[Data records]
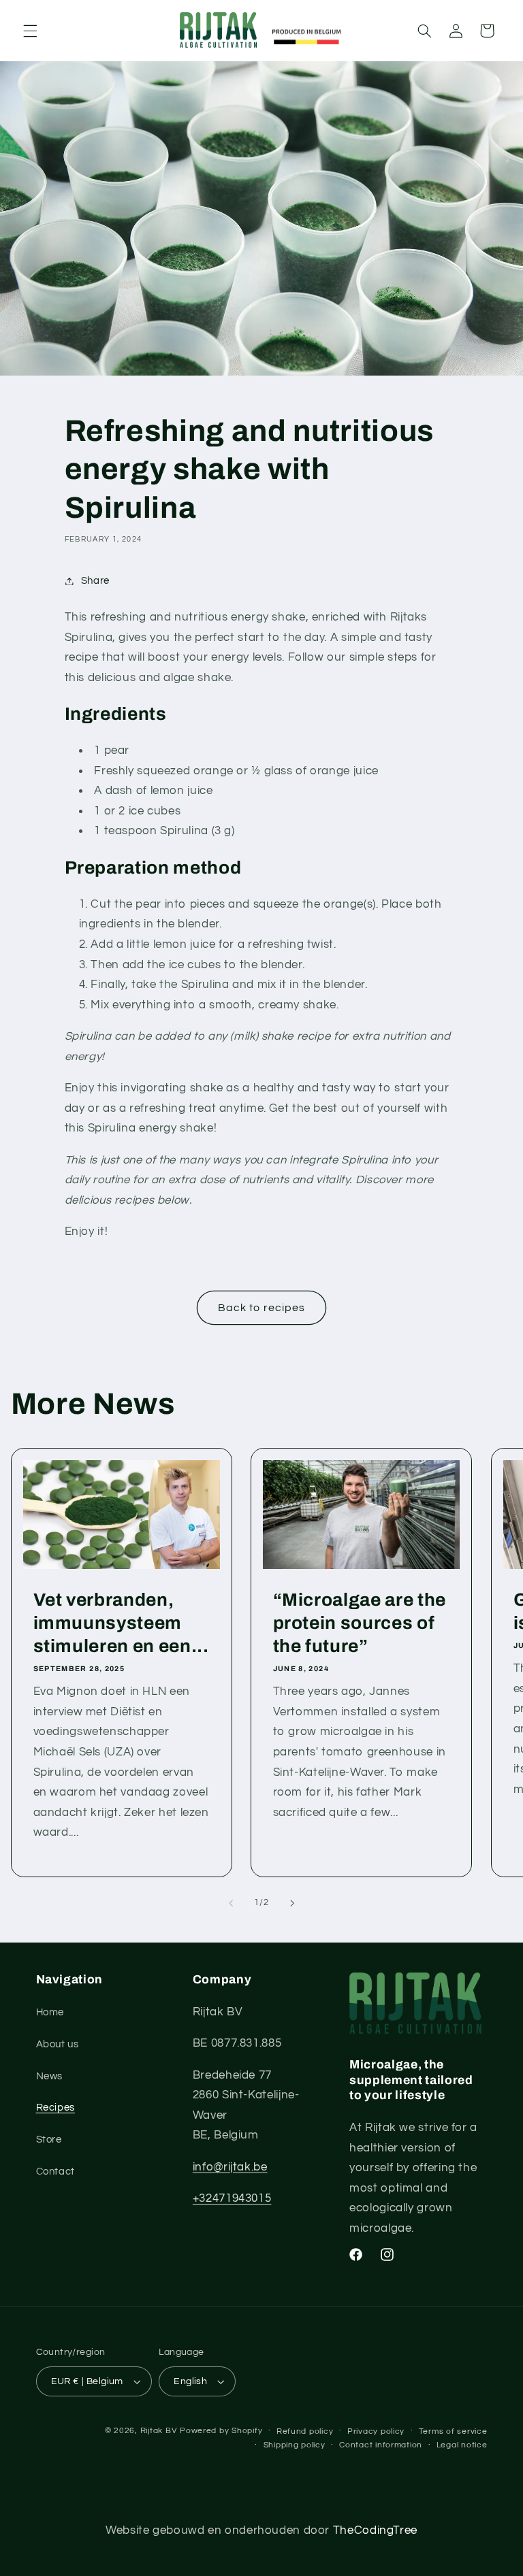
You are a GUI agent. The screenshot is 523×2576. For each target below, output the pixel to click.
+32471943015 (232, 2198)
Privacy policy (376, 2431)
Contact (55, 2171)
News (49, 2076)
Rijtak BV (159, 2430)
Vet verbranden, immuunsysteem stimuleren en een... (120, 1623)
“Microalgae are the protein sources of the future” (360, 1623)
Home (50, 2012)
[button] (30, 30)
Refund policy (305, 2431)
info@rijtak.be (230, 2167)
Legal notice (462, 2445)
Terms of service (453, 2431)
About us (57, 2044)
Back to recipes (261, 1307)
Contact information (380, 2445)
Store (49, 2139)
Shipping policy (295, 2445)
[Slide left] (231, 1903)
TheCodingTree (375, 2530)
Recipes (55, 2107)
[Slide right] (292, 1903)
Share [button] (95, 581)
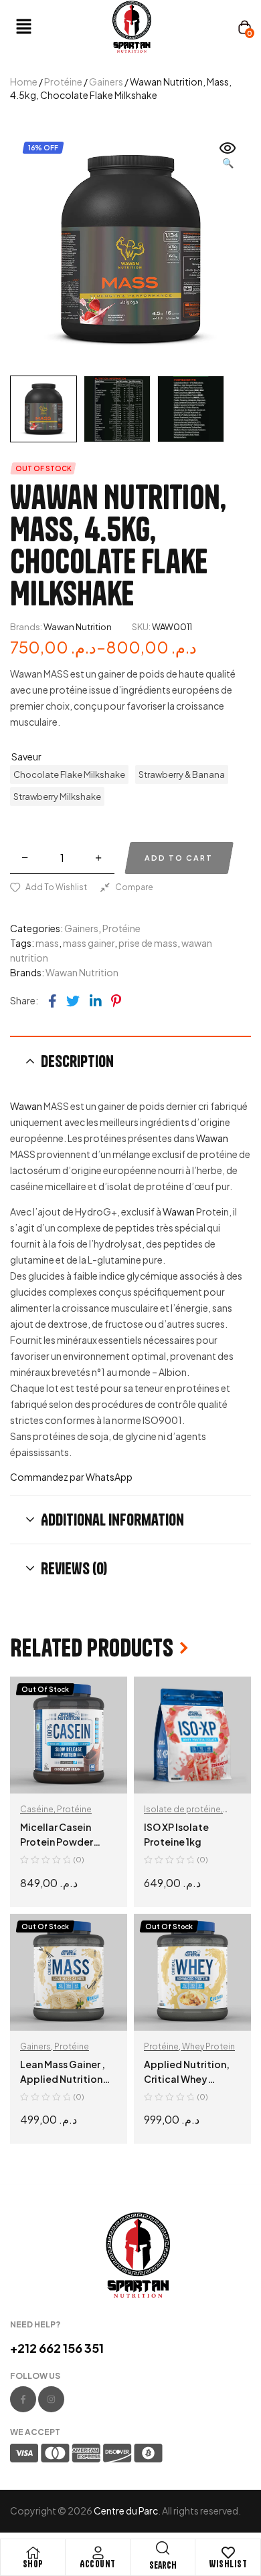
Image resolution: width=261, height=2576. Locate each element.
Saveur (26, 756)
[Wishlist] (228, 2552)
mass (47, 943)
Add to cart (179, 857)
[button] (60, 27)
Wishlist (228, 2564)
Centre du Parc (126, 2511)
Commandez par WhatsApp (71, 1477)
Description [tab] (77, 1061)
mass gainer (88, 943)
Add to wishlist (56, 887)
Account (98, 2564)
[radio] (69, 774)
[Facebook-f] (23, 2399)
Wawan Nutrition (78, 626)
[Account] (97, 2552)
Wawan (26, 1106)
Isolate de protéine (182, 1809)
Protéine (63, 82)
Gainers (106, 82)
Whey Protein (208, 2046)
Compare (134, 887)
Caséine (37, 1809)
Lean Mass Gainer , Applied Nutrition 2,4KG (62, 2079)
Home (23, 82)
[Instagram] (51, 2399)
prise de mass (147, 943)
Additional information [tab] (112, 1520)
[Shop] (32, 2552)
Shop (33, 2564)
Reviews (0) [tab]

◆ ACTIVITY: Looking at the data above, write out exactly the lines that start at the one containing "Add to wishlist (56, 887)" and end at the one containing "Caséine (37, 1809)"; include both and nothing beyond.

◆ EXERCISE ANSWER:
Add to wishlist (56, 887)
Account (98, 2564)
[radio] (69, 774)
[Facebook-f] (23, 2399)
Wawan Nutrition (78, 626)
[Account] (97, 2552)
Wawan (26, 1106)
Isolate de protéine (182, 1809)
Protéine (63, 82)
Gainers (106, 82)
Whey Protein (208, 2046)
Compare (134, 887)
Caséine (37, 1809)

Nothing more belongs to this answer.